Studies uniformly show that riders and trainers often fail to see pain-related gait abnormalities, according to a new report by equine orthopedics specialist Dr. Sue Dyson.

Dyson, head of clinical orthopedics at the Centre for Equine Studies at Britain’s Animal Health Trust, discusses at-length how owners and trainers fall short in recognizing lameness.

In a recent issue of Applied Animal Behavior Science, Dyson writes, “There appears to be a perception among riders and trainers that horses can have ‘a lazy limb,’ whereas in reality most of those horses are lame.”

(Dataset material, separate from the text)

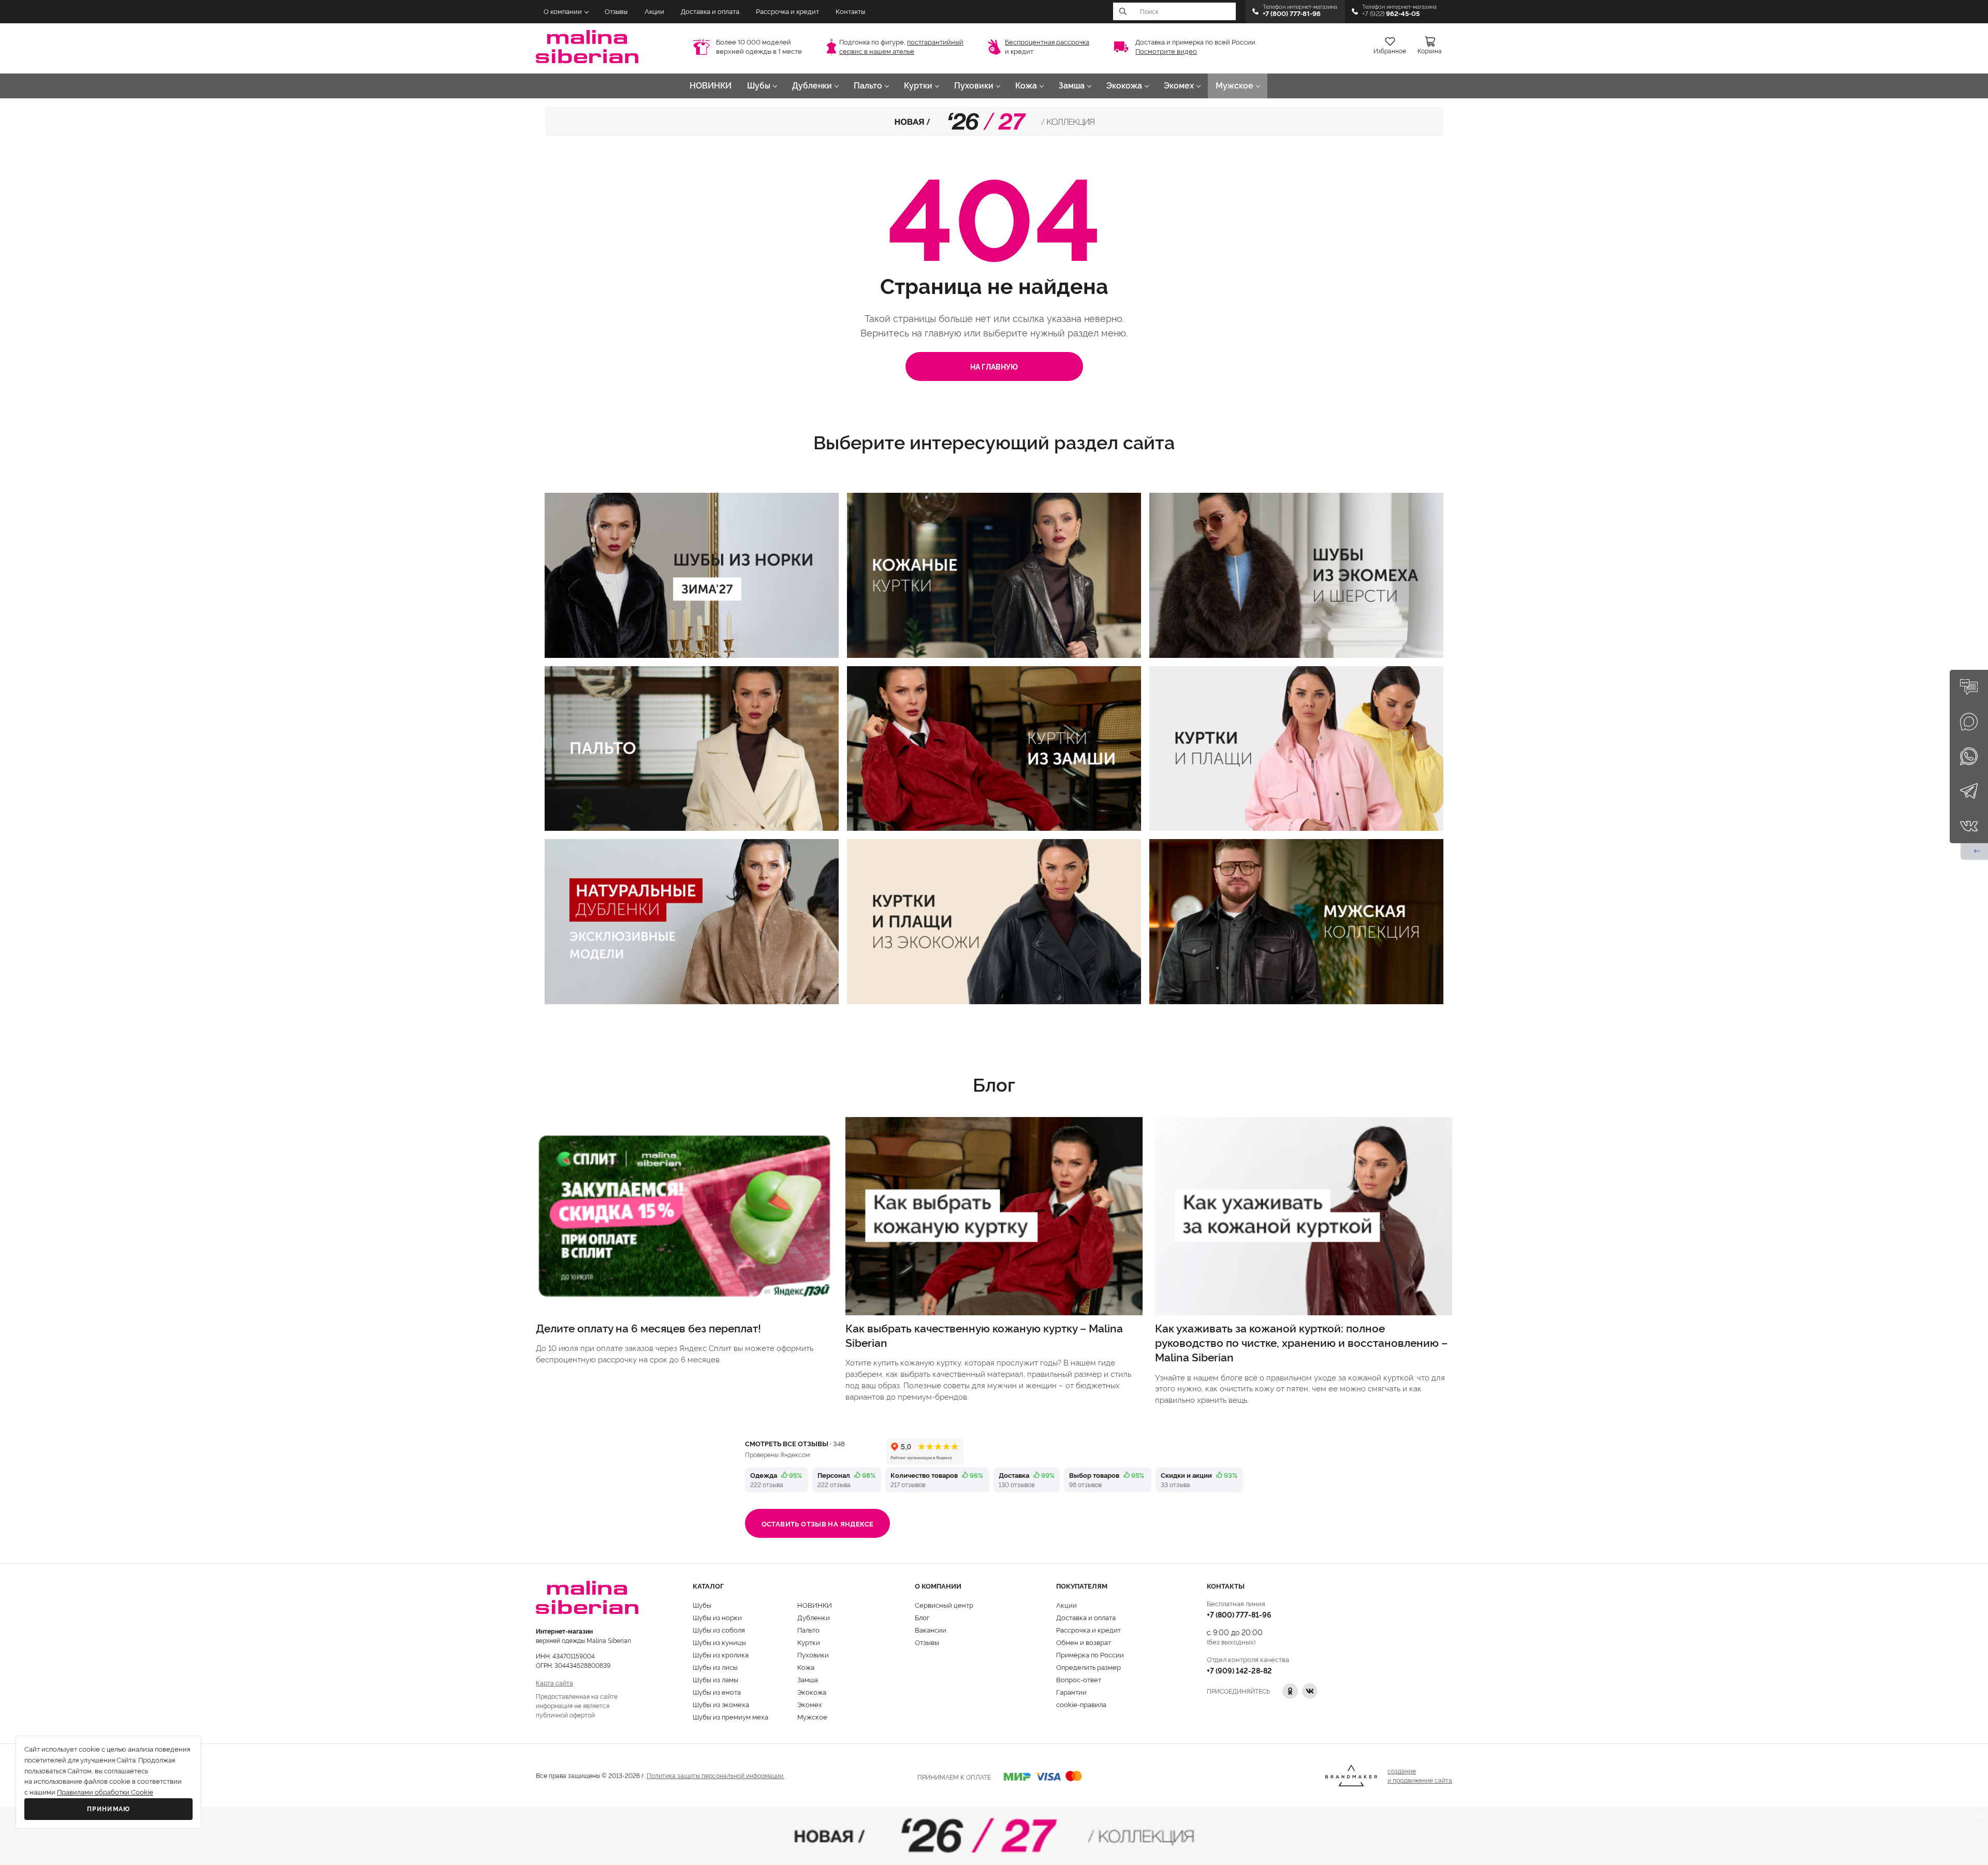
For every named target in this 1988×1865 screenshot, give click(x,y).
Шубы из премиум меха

One of many studies within Dyson’s review found that out of 23 horses designated as sound by their owners, 14 displayed lameness. Another study reported that out of 57 show jumping and dressage horses, all sound according to their owners, only 14 were actually normal under all circumstances of performance.

Dyson understands that noticing minor lameness can be difficult, but says that there are plenty of markers that could be recognized with vigilance.

According to Dyson, many symptoms of lameness, including behavioral markers, such as folding ears back or riding with an open mouth, often go unnoticed. Dyson stresses the importance of paying attention to these behavioral cues.

To accurately assess lameness, a wide range of activity must be observed.

“There are many lamenesses that are only apparent in a ridden horse,” Dyson says.

Further, Dyson points out a lack of acknowledgement of how one cares for their horse can contribute to lameness, including whether a saddle is well-fit and the condition of the surface on which they ride.

“There is a huge spectrum of the aspirations of riders and what they wish to achieve with their horses,” says Dyson. “However, whatever the circumstances, optimization of the horse-saddle-rider interaction is crucial for both equine performance and equine welfare.”